* Aim of the task:
Give the data back exactly as it stands.

[Stored data entries]
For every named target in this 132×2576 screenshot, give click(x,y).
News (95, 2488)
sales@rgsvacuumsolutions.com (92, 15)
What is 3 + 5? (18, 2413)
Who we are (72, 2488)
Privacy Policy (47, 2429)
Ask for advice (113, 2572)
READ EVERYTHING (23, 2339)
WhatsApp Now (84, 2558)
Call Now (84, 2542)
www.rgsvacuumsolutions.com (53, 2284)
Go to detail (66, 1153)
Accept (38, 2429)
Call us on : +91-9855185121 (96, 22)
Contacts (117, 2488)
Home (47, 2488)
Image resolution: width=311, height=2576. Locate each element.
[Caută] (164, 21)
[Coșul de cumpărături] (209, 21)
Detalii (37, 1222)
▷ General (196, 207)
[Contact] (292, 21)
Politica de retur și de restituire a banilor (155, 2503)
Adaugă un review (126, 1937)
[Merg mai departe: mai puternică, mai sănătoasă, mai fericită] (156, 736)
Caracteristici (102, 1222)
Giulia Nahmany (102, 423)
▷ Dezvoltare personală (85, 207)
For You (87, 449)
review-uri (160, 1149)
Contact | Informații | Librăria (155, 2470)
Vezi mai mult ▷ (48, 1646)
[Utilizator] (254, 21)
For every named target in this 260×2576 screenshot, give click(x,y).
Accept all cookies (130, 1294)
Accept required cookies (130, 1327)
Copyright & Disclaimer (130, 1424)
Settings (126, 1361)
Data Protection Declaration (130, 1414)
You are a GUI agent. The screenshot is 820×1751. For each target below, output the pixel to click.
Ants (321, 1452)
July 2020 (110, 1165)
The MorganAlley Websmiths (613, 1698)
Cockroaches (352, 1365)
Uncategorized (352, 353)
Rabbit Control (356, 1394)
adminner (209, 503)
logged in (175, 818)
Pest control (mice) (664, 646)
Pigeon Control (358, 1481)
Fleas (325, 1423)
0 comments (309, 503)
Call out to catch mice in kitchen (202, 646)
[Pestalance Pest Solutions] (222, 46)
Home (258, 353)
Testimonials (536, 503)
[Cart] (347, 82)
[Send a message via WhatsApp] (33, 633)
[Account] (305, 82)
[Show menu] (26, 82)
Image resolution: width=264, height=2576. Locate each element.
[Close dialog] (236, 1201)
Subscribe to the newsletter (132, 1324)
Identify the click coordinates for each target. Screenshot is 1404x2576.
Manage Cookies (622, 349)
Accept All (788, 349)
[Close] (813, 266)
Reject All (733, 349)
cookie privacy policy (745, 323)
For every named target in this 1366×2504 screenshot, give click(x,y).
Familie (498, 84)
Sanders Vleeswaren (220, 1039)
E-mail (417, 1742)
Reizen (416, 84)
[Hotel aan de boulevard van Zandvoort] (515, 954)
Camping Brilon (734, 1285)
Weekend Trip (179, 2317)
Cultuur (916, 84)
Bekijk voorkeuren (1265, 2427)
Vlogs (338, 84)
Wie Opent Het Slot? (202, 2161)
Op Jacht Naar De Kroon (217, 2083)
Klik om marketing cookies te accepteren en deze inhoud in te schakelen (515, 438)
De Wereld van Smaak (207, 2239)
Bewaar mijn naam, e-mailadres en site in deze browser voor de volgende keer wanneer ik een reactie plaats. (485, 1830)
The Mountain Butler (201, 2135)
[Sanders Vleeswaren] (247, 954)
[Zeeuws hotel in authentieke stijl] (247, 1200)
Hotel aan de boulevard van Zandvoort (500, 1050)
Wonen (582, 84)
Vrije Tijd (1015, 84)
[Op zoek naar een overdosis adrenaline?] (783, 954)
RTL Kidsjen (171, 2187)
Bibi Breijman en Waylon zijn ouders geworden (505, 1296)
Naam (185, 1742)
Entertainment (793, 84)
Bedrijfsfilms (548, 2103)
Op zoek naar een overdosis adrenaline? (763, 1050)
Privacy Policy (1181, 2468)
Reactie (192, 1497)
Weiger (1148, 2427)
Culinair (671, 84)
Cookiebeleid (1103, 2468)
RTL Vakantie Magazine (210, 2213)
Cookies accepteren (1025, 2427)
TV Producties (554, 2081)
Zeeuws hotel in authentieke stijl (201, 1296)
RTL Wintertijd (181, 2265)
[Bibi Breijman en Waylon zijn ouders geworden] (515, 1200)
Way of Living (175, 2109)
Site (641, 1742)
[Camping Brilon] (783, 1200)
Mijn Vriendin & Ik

* Result for this task:
For every named target in this 132×2576 screenshot, give click(x,y).
News (95, 2488)
sales@rgsvacuumsolutions.com (92, 15)
What is 3 + 5? (18, 2413)
Who we are (72, 2488)
Privacy Policy (47, 2429)
Ask for advice (113, 2572)
READ EVERYTHING (23, 2339)
WhatsApp Now (84, 2558)
Call Now (84, 2542)
www.rgsvacuumsolutions.com (53, 2284)
Go to detail (66, 1153)
Accept (38, 2429)
Call us on : +91-9855185121 (96, 22)
Contacts (117, 2488)
Home (47, 2488)
Image resolution: width=311, height=2576. Locate each element.
[Caută] (164, 21)
[Coșul de cumpărături] (209, 21)
Detalii (37, 1222)
▷ General (196, 207)
[Contact] (292, 21)
Politica de retur și de restituire a banilor (155, 2503)
Adaugă un review (126, 1937)
[Merg mai departe: mai puternică, mai sănătoasă, mai fericită] (156, 736)
Caracteristici (102, 1222)
Giulia Nahmany (102, 423)
▷ Dezvoltare personală (85, 207)
For You (87, 449)
review-uri (160, 1149)
Contact | Informații | Librăria (155, 2470)
Vezi mai mult ▷ (48, 1646)
[Utilizator] (254, 21)
For every named target in this 260×2576 screenshot, give click(x,y).
Accept all cookies (130, 1294)
Accept required cookies (130, 1327)
Copyright & Disclaimer (130, 1424)
Settings (126, 1361)
Data Protection Declaration (130, 1414)
You are a GUI agent. The screenshot is 820×1751. For each target below, output the pixel to click.
Ants (321, 1452)
July 2020 (110, 1165)
The MorganAlley Websmiths (613, 1698)
Cockroaches (352, 1365)
Uncategorized (352, 353)
Rabbit Control (356, 1394)
adminner (209, 503)
logged in (175, 818)
Pest control (mice) (664, 646)
Pigeon Control (358, 1481)
Fleas (325, 1423)
0 comments (309, 503)
Call out to catch mice in kitchen (202, 646)
[Pestalance Pest Solutions] (222, 46)
Home (258, 353)
Testimonials (536, 503)
[Cart] (347, 82)
[Send a message via WhatsApp] (33, 633)
[Account] (305, 82)
[Show menu] (26, 82)
Image resolution: width=264, height=2576. Locate each element.
[Close dialog] (236, 1201)
Subscribe to the newsletter (132, 1324)
Identify the click coordinates for each target. Screenshot is 1404x2576.
Manage Cookies (622, 349)
Accept All (788, 349)
[Close] (813, 266)
Reject All (733, 349)
cookie privacy policy (745, 323)
For every named target in this 1366×2504 screenshot, give click(x,y).
Familie (498, 84)
Sanders Vleeswaren (220, 1039)
E-mail (417, 1742)
Reizen (416, 84)
[Hotel aan de boulevard van Zandvoort] (515, 954)
Camping Brilon (734, 1285)
Weekend Trip (179, 2317)
Cultuur (916, 84)
Bekijk voorkeuren (1265, 2427)
Vlogs (338, 84)
Wie Opent Het Slot? (202, 2161)
Op Jacht Naar De Kroon (217, 2083)
Klik om marketing cookies te accepteren en deze inhoud in te schakelen (515, 438)
De Wereld van Smaak (207, 2239)
Bewaar mijn naam, e-mailadres en site in deze browser voor de volgende keer wanneer ik een reactie plaats. (485, 1830)
The Mountain Butler (201, 2135)
[Sanders Vleeswaren] (247, 954)
[Zeeuws hotel in authentieke stijl] (247, 1200)
Hotel aan de boulevard van Zandvoort (500, 1050)
Wonen (582, 84)
Vrije Tijd (1015, 84)
[Op zoek naar een overdosis adrenaline?] (783, 954)
RTL Kidsjen (171, 2187)
Bibi Breijman en Waylon zijn ouders geworden (505, 1296)
Naam (185, 1742)
Entertainment (793, 84)
Bedrijfsfilms (548, 2103)
Op zoek naar een overdosis adrenaline? (763, 1050)
Privacy Policy (1181, 2468)
Reactie (192, 1497)
Weiger (1148, 2427)
Culinair (671, 84)
Cookiebeleid (1103, 2468)
RTL Vakantie Magazine (210, 2213)
Cookies accepteren (1025, 2427)
TV Producties (554, 2081)
Zeeuws hotel in authentieke stijl (201, 1296)
RTL Wintertijd (181, 2265)
[Bibi Breijman en Waylon zijn ouders geworden] (515, 1200)
Way of Living (175, 2109)
Site (641, 1742)
[Camping Brilon] (783, 1200)
Mijn Vriendin & Ik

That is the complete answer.